| Problem requirements |
Output the entire listing without altering anything.

---------------

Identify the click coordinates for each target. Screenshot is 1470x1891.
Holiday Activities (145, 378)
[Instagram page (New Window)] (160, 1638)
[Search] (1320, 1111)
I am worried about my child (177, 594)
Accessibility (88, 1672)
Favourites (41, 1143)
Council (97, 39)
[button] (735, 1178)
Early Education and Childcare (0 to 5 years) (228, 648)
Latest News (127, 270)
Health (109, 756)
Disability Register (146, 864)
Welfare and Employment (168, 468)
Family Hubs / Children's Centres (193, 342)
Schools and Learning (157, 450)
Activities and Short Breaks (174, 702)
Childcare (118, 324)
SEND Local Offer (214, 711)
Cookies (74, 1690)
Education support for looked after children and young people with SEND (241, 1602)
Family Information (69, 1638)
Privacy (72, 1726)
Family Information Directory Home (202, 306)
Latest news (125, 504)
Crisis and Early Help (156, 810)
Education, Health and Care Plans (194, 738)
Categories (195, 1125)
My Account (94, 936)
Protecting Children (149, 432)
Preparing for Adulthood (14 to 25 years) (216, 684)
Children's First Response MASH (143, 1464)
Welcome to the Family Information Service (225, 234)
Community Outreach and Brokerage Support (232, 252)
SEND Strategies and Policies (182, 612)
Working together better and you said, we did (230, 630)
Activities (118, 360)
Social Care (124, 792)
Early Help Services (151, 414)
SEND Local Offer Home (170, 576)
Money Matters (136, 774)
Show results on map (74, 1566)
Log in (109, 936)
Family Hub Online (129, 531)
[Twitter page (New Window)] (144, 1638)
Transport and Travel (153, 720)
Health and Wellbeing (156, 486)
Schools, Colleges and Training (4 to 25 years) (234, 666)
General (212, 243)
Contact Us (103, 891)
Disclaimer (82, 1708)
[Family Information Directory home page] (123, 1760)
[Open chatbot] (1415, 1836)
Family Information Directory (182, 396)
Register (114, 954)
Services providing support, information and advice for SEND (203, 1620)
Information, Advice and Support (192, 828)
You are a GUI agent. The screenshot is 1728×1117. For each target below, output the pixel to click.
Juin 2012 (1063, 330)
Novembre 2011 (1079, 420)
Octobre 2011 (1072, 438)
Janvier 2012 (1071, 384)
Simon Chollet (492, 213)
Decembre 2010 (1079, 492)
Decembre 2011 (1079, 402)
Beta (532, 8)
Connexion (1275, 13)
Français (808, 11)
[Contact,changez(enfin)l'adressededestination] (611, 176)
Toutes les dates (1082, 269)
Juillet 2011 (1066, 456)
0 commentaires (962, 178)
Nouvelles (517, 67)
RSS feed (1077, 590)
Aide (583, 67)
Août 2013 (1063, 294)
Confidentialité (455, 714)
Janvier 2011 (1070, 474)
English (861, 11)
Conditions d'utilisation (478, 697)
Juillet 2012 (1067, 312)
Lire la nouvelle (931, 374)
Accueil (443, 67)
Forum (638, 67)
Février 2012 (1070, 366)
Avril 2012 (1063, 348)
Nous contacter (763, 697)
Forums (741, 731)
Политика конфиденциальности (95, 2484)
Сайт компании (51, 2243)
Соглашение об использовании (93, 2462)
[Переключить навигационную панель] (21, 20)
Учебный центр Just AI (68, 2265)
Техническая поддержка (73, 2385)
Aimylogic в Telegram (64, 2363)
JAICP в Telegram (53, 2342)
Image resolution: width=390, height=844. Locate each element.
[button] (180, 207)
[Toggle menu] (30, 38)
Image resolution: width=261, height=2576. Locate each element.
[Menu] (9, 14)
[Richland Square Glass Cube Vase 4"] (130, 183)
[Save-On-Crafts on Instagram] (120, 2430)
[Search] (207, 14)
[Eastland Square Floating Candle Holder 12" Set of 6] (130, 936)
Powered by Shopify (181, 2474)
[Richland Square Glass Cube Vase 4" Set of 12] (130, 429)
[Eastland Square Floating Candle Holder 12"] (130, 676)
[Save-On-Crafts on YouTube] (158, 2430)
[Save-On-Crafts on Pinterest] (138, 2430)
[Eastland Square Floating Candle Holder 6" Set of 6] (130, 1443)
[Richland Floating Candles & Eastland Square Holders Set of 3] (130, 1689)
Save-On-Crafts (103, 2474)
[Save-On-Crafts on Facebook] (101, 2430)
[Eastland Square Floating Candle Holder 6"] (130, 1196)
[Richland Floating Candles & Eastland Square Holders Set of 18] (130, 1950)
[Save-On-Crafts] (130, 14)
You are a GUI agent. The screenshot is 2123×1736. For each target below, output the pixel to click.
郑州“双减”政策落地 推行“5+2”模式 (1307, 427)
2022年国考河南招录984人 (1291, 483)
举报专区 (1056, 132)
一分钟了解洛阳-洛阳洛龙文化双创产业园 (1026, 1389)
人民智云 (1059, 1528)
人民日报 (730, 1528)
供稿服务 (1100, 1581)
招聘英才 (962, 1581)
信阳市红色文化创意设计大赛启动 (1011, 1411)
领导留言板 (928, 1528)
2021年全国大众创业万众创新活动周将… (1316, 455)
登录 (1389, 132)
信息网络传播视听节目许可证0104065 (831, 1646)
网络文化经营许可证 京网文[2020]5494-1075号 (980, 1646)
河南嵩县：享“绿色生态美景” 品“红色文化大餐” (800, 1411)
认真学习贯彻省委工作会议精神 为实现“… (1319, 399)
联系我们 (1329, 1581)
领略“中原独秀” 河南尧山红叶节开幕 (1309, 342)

---------------

| Response to this task |
Identify the click coordinates for each target. Screenshot is 1470x1891.
Holiday Activities (145, 378)
[Instagram page (New Window)] (160, 1638)
[Search] (1320, 1111)
I am worried about my child (177, 594)
Accessibility (88, 1672)
Favourites (41, 1143)
Council (97, 39)
[button] (735, 1178)
Early Education and Childcare (0 to 5 years) (228, 648)
Latest News (127, 270)
Health (109, 756)
Disability Register (146, 864)
Welfare and Employment (168, 468)
Family Hubs / Children's Centres (193, 342)
Schools and Learning (157, 450)
Activities and Short Breaks (174, 702)
Childcare (118, 324)
SEND Local Offer (214, 711)
Cookies (74, 1690)
Education support for looked after children and young people with SEND (241, 1602)
Family Information (69, 1638)
Privacy (72, 1726)
Family Information Directory Home (202, 306)
Latest news (125, 504)
Crisis and Early Help (156, 810)
Education, Health and Care Plans (194, 738)
Categories (195, 1125)
My Account (94, 936)
Protecting Children (149, 432)
Preparing for Adulthood (14 to 25 years) (216, 684)
Children's First Response MASH (143, 1464)
Welcome to the Family Information Service (225, 234)
Community Outreach and Brokerage Support (232, 252)
SEND Strategies and Policies (182, 612)
Working together better and you said, we did (230, 630)
Activities (118, 360)
Social Care (124, 792)
Early Help Services (151, 414)
SEND Local Offer Home (170, 576)
Money Matters (136, 774)
Show results on map (74, 1566)
Log in (109, 936)
Family Hub Online (129, 531)
[Twitter page (New Window)] (144, 1638)
Transport and Travel (153, 720)
Health and Wellbeing (156, 486)
Schools, Colleges and Training (4 to 25 years) (234, 666)
General (212, 243)
Contact Us (103, 891)
Disclaimer (82, 1708)
[Family Information Directory home page] (123, 1760)
[Open chatbot] (1415, 1836)
Family Information Directory (182, 396)
Register (114, 954)
Services providing support, information and advice for SEND (203, 1620)
Information, Advice and Support (192, 828)
You are a GUI agent. The screenshot is 1728×1117. For each target below, output the pixel to click.
Juin 2012 (1063, 330)
Novembre 2011 (1079, 420)
Octobre 2011 (1072, 438)
Janvier 2012 (1071, 384)
Simon Chollet (492, 213)
Decembre 2010 (1079, 492)
Decembre 2011 (1079, 402)
Beta (532, 8)
Connexion (1275, 13)
Français (808, 11)
[Contact,changez(enfin)l'adressededestination] (611, 176)
Toutes les dates (1082, 269)
Juillet 2011 (1066, 456)
0 commentaires (962, 178)
Nouvelles (517, 67)
RSS feed (1077, 590)
Aide (583, 67)
Août 2013 (1063, 294)
Confidentialité (455, 714)
Janvier 2011 (1070, 474)
English (861, 11)
Conditions d'utilisation (478, 697)
Juillet 2012 (1067, 312)
Lire la nouvelle (931, 374)
Accueil (443, 67)
Forum (638, 67)
Février 2012 (1070, 366)
Avril 2012 (1063, 348)
Nous contacter (763, 697)
Forums (741, 731)
Политика конфиденциальности (95, 2484)
Сайт компании (51, 2243)
Соглашение об использовании (93, 2462)
[Переключить навигационную панель] (21, 20)
Учебный центр Just AI (68, 2265)
Техническая поддержка (73, 2385)
Aimylogic в Telegram (64, 2363)
JAICP в Telegram (53, 2342)
Image resolution: width=390, height=844. Locate each element.
[button] (180, 207)
[Toggle menu] (30, 38)
Image resolution: width=261, height=2576. Locate each element.
[Menu] (9, 14)
[Richland Square Glass Cube Vase 4"] (130, 183)
[Save-On-Crafts on Instagram] (120, 2430)
[Search] (207, 14)
[Eastland Square Floating Candle Holder 12" Set of 6] (130, 936)
Powered by Shopify (181, 2474)
[Richland Square Glass Cube Vase 4" Set of 12] (130, 429)
[Eastland Square Floating Candle Holder 12"] (130, 676)
[Save-On-Crafts on YouTube] (158, 2430)
[Save-On-Crafts on Pinterest] (138, 2430)
[Eastland Square Floating Candle Holder 6" Set of 6] (130, 1443)
[Richland Floating Candles & Eastland Square Holders Set of 3] (130, 1689)
Save-On-Crafts (103, 2474)
[Save-On-Crafts on Facebook] (101, 2430)
[Eastland Square Floating Candle Holder 6"] (130, 1196)
[Richland Floating Candles & Eastland Square Holders Set of 18] (130, 1950)
[Save-On-Crafts] (130, 14)
You are a GUI agent. The screenshot is 2123×1736. For each target below, output the pixel to click.
郑州“双减”政策落地 推行“5+2”模式 (1307, 427)
2022年国考河南招录984人 (1291, 483)
举报专区 (1056, 132)
一分钟了解洛阳-洛阳洛龙文化双创产业园 (1026, 1389)
人民智云 (1059, 1528)
人民日报 (730, 1528)
供稿服务 (1100, 1581)
招聘英才 (962, 1581)
信阳市红色文化创意设计大赛启动 (1011, 1411)
领导留言板 (928, 1528)
2021年全国大众创业万众创新活动周将… (1316, 455)
登录 (1389, 132)
信息网络传播视听节目许可证0104065 (831, 1646)
网络文化经营许可证 京网文[2020]5494-1075号 (980, 1646)
河南嵩县：享“绿色生态美景” 品“红色文化大餐” (800, 1411)
认真学习贯彻省委工作会议精神 为实现“… (1319, 399)
联系我们 (1329, 1581)
领略“中原独秀” 河南尧山红叶节开幕 (1309, 342)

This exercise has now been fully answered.